Le constructeur automobile annonce des changements dans ses relations avec deux entreprises chinoises. Il a d’abord annoncé vendredi soir avoir noué avec Dongfeng Motor Group un protocole d’accord concernant la participation de 3,16% du groupe chinois au capital de la société née de la fusion entre PSA et Fiat Chrysler.
Selon ce protocole, Dongfeng pourra «de temps à autre» proposer à Stellantis de racheter tout ou partie de cette participation, a indiqué l’entreprise dans un communiqué.
«Stellantis aura le droit mais non l’obligation d’accepter une telle offre et d’acheter les actions offertes à la moyenne des prix de clôture par action Stellantis sur Euronext Milan pour la période de cinq jours de Bourse précédant immédiatement la date à laquelle Dongfeng soumet l’offre», a poursuivi la société.
«Dans le cas où Dongfeng déciderait de céder une partie de ses actions ordinaires Stellantis via une procédure accélérée de constitution du livre d’ordres (ABB), Dongfeng offrira à Stellantis la possibilité d’agir en tant qu’investisseur principal dans cette transaction, au prix de l’offre résultant de la procédure ABB», a encore indiqué le constructeur.
Dans un document publié à la Bourse de Hong Kong, Dongfeng a indiqué que la vente de la totalité de ses 99,22 millions d’actions Stellantis lui permettrait de dégager 1,16 milliard d’euros, sur la base du cours de clôture de l’action Stellantis de Milan du 14 juillet.
Virage à 180 degrés
Le constructeur automobile a par ailleurs annoncé lundi qu’il avait décidé de mettre fin à sa coentreprise en Chine avec Guangzhou Automobile Co. (GAC).
Stellantis avait indiqué au début de l’année qu’il comptait porter de 50% à 75% sa part dans cette coentreprise, spécialisée dans la marque Jeep.
Le groupe a toutefois constaté lundi «le manque de progrès dans [ce] plan» et a en conséquence décidé de se concentrer sur la distribution de véhicules importés pour la marque Jeep en Chine.
Le franco-italien coopérera avec GAC pour effectuer «un arrêt ordonné» de cette coentreprise, qui a été déficitaire au cours des dernières années.

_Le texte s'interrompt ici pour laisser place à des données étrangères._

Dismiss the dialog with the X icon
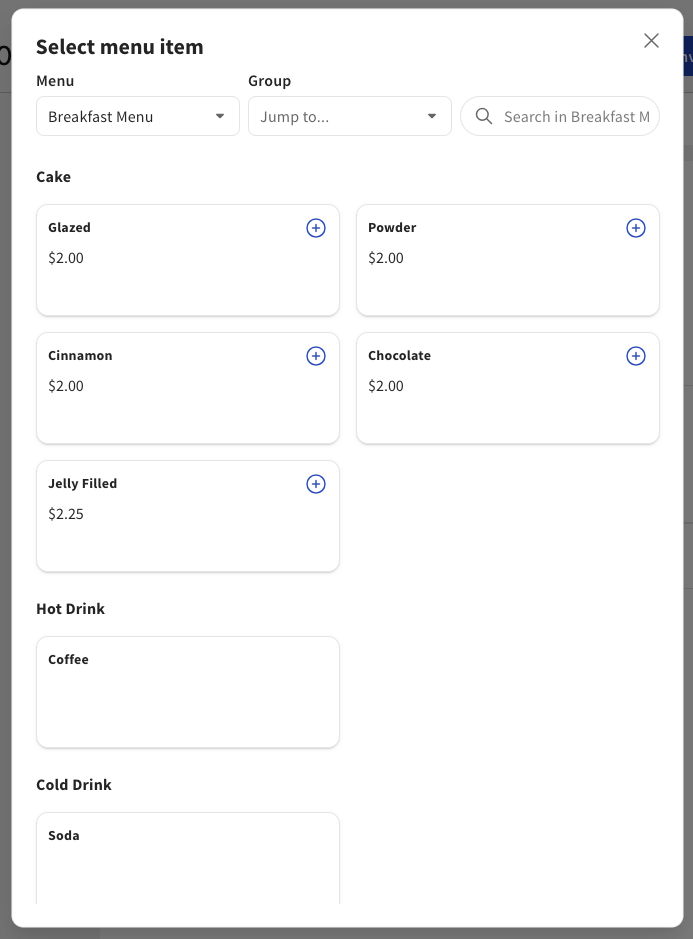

En raison de cette décision, Stellantis passera une charge de dépréciation hors trésorerie d’environ 297 millions d’euros dans ses résultats du premier semestre.
«La marque Jeep continuera de renforcer son offre de véhicules en Chine avec une gamme renforcée de véhicules électrifiés importés, destinés à dépasser les attentes des clients chinois», a déclaré la société.